* **Work to complete**
The records below should be printed once more, exactly as they appear.
────
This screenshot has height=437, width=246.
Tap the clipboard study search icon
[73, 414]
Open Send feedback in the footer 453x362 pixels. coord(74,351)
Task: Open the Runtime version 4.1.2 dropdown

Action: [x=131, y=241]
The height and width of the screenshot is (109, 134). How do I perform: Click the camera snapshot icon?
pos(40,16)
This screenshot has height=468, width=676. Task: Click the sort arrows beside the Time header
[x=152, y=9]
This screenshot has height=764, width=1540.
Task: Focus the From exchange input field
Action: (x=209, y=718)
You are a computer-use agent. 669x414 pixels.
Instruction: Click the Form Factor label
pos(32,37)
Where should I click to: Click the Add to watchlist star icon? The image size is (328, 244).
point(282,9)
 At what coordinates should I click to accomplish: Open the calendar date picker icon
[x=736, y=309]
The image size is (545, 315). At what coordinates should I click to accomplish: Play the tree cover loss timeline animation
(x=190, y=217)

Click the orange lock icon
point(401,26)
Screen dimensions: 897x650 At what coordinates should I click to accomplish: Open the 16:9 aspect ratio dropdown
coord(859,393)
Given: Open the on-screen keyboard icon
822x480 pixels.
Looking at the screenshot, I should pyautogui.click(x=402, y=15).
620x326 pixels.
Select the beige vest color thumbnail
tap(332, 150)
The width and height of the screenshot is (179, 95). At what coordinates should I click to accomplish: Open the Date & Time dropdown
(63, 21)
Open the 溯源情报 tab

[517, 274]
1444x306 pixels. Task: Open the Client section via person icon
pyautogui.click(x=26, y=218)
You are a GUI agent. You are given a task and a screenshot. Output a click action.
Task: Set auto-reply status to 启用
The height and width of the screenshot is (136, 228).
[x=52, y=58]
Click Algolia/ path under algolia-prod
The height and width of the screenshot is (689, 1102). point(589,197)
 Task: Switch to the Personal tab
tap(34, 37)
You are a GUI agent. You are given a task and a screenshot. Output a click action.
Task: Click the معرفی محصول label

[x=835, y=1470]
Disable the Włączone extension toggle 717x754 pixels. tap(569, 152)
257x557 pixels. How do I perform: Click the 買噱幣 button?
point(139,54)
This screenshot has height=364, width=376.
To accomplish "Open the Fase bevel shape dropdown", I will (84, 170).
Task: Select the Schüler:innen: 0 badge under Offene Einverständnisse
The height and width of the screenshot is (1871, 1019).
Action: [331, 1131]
────
* **The completed task**
This screenshot has height=437, width=246.
Tap the clipboard study search icon
[73, 414]
Open Send feedback in the footer 453x362 pixels. coord(74,351)
Task: Open the Runtime version 4.1.2 dropdown

Action: [x=131, y=241]
The height and width of the screenshot is (109, 134). How do I perform: Click the camera snapshot icon?
pos(40,16)
This screenshot has height=468, width=676. Task: Click the sort arrows beside the Time header
[x=152, y=9]
This screenshot has height=764, width=1540.
Task: Focus the From exchange input field
Action: (x=209, y=718)
You are a computer-use agent. 669x414 pixels.
Instruction: Click the Form Factor label
pos(32,37)
Where should I click to: Click the Add to watchlist star icon? The image size is (328, 244).
point(282,9)
 At what coordinates should I click to accomplish: Open the calendar date picker icon
[x=736, y=309]
The image size is (545, 315). At what coordinates should I click to accomplish: Play the tree cover loss timeline animation
(x=190, y=217)

Click the orange lock icon
point(401,26)
Screen dimensions: 897x650 At what coordinates should I click to accomplish: Open the 16:9 aspect ratio dropdown
coord(859,393)
Given: Open the on-screen keyboard icon
822x480 pixels.
Looking at the screenshot, I should pyautogui.click(x=402, y=15).
620x326 pixels.
Select the beige vest color thumbnail
tap(332, 150)
The width and height of the screenshot is (179, 95). At what coordinates should I click to accomplish: Open the Date & Time dropdown
(63, 21)
Open the 溯源情报 tab

[517, 274]
1444x306 pixels. Task: Open the Client section via person icon
pyautogui.click(x=26, y=218)
You are a GUI agent. You are given a task and a screenshot. Output a click action.
Task: Set auto-reply status to 启用
The height and width of the screenshot is (136, 228).
[x=52, y=58]
Click Algolia/ path under algolia-prod
The height and width of the screenshot is (689, 1102). point(589,197)
 Task: Switch to the Personal tab
tap(34, 37)
You are a GUI agent. You are given a task and a screenshot. Output a click action.
Task: Click the معرفی محصول label

[x=835, y=1470]
Disable the Włączone extension toggle 717x754 pixels. tap(569, 152)
257x557 pixels. How do I perform: Click the 買噱幣 button?
point(139,54)
This screenshot has height=364, width=376.
To accomplish "Open the Fase bevel shape dropdown", I will (84, 170).
Task: Select the Schüler:innen: 0 badge under Offene Einverständnisse
The height and width of the screenshot is (1871, 1019).
Action: [331, 1131]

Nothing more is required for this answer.